--- DATA PROVIDED Enclosed Below ---

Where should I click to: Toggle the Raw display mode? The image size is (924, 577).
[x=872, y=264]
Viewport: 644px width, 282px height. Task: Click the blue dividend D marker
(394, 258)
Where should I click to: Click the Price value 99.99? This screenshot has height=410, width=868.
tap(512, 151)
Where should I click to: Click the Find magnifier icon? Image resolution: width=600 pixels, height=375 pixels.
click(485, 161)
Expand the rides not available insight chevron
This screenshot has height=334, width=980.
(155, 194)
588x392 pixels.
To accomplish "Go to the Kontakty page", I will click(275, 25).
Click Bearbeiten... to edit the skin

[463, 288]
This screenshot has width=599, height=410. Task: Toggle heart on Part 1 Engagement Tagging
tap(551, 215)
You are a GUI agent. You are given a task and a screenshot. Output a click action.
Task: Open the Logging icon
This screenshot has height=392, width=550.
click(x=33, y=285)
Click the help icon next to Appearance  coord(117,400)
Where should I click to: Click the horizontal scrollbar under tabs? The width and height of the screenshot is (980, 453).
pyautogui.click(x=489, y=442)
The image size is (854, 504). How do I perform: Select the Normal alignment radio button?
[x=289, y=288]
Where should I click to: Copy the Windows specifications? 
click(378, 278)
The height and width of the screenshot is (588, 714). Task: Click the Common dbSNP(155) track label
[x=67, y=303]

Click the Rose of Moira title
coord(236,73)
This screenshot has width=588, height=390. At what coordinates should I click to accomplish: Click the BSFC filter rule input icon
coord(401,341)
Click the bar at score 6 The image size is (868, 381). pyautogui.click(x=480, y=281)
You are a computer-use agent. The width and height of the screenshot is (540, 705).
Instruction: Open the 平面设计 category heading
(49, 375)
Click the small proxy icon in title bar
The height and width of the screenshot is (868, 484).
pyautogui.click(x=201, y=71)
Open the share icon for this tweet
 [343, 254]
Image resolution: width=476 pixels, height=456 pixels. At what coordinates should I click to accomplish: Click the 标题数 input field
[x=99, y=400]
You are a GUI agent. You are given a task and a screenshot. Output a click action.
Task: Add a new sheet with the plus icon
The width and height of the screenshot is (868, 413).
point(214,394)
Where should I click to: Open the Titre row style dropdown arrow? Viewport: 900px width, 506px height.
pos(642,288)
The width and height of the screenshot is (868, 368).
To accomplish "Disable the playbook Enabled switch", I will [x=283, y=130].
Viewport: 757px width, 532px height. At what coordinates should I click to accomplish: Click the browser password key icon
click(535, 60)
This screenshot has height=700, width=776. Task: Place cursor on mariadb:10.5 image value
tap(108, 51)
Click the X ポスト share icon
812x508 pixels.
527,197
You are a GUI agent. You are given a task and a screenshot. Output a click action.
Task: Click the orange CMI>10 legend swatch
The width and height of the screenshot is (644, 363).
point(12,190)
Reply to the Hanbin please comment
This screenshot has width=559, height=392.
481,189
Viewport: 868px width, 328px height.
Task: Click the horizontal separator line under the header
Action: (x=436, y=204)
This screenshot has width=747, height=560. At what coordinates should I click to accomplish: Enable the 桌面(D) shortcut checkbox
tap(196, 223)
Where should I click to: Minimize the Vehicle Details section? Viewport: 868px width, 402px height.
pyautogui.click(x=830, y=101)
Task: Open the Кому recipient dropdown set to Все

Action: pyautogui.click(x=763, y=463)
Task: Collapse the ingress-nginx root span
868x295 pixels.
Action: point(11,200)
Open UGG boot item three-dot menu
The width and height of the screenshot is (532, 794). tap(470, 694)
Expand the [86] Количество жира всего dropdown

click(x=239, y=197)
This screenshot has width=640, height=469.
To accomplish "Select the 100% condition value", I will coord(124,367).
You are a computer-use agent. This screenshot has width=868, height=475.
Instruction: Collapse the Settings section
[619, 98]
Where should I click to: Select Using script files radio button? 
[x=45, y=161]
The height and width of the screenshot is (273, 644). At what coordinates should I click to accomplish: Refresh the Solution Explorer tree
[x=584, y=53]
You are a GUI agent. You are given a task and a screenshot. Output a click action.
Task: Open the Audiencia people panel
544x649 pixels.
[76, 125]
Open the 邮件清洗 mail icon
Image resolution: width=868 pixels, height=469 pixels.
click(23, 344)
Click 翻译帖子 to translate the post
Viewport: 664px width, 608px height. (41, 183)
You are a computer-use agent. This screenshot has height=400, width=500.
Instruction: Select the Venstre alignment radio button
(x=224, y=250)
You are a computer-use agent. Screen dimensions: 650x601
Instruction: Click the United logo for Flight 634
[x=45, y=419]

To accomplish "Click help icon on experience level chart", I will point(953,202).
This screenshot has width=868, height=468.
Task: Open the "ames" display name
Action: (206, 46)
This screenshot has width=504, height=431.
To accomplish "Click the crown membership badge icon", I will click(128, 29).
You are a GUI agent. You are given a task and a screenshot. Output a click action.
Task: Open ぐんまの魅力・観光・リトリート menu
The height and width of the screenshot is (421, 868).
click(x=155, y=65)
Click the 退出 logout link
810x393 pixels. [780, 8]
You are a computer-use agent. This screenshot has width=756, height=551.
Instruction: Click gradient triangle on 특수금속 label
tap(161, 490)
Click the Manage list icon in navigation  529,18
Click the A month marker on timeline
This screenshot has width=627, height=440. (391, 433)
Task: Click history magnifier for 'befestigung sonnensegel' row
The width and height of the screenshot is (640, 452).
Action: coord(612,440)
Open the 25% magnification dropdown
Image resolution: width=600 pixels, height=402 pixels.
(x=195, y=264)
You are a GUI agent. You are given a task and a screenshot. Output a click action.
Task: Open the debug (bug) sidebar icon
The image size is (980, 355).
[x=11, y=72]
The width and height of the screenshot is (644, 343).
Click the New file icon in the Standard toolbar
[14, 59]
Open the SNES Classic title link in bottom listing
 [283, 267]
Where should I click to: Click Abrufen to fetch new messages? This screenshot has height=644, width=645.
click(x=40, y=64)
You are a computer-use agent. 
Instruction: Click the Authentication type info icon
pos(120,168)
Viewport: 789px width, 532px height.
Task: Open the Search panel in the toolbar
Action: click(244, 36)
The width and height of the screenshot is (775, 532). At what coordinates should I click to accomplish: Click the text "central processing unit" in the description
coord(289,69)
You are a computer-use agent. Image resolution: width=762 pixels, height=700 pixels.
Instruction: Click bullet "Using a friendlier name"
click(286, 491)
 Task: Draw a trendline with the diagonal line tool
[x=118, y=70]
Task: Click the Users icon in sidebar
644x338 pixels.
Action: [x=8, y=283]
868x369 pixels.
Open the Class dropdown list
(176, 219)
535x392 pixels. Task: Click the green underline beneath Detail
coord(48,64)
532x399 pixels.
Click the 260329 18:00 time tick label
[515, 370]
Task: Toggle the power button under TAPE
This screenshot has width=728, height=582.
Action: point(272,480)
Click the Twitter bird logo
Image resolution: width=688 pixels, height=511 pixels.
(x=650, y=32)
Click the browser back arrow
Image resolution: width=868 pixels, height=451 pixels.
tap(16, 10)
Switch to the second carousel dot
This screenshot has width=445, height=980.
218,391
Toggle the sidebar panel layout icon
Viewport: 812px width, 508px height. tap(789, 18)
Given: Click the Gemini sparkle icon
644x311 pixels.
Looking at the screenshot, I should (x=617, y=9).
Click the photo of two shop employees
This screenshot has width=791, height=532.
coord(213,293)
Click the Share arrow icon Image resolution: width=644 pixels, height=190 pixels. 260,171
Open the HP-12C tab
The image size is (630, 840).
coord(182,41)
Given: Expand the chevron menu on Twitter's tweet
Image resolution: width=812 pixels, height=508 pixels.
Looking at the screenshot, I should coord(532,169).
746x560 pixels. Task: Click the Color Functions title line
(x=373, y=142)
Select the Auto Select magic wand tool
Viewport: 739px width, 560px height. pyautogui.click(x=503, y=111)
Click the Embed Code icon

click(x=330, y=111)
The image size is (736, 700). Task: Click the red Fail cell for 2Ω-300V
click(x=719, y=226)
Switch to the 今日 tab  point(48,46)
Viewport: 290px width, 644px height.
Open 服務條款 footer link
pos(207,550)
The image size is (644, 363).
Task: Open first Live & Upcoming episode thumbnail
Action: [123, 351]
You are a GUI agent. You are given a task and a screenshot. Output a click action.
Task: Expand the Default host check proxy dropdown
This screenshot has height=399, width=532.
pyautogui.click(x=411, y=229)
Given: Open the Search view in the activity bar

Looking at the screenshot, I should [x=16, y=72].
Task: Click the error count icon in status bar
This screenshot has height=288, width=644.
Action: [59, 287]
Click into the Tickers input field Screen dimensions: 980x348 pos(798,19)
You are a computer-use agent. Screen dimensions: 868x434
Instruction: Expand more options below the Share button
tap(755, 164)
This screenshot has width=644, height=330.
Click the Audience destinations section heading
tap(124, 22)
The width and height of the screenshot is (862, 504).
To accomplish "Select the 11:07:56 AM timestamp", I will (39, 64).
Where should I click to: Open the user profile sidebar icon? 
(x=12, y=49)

--- End of Enclosed DATA PROVIDED ---

» EXERCISE PROMPT: Return, unchanged, the run of lines above that opens with the line containing "Open the HP-12C tab" and closes with the line containing "Task: Expand the". Include both.

» WORKED SOLUTION:
Open the HP-12C tab
The image size is (630, 840).
coord(182,41)
Given: Expand the chevron menu on Twitter's tweet
Image resolution: width=812 pixels, height=508 pixels.
Looking at the screenshot, I should coord(532,169).
746x560 pixels. Task: Click the Color Functions title line
(x=373, y=142)
Select the Auto Select magic wand tool
Viewport: 739px width, 560px height. pyautogui.click(x=503, y=111)
Click the Embed Code icon

click(x=330, y=111)
The image size is (736, 700). Task: Click the red Fail cell for 2Ω-300V
click(x=719, y=226)
Switch to the 今日 tab  point(48,46)
Viewport: 290px width, 644px height.
Open 服務條款 footer link
pos(207,550)
The image size is (644, 363).
Task: Open first Live & Upcoming episode thumbnail
Action: [123, 351]
You are a GUI agent. You are given a task and a screenshot. Output a click action.
Task: Expand the Default host check proxy dropdown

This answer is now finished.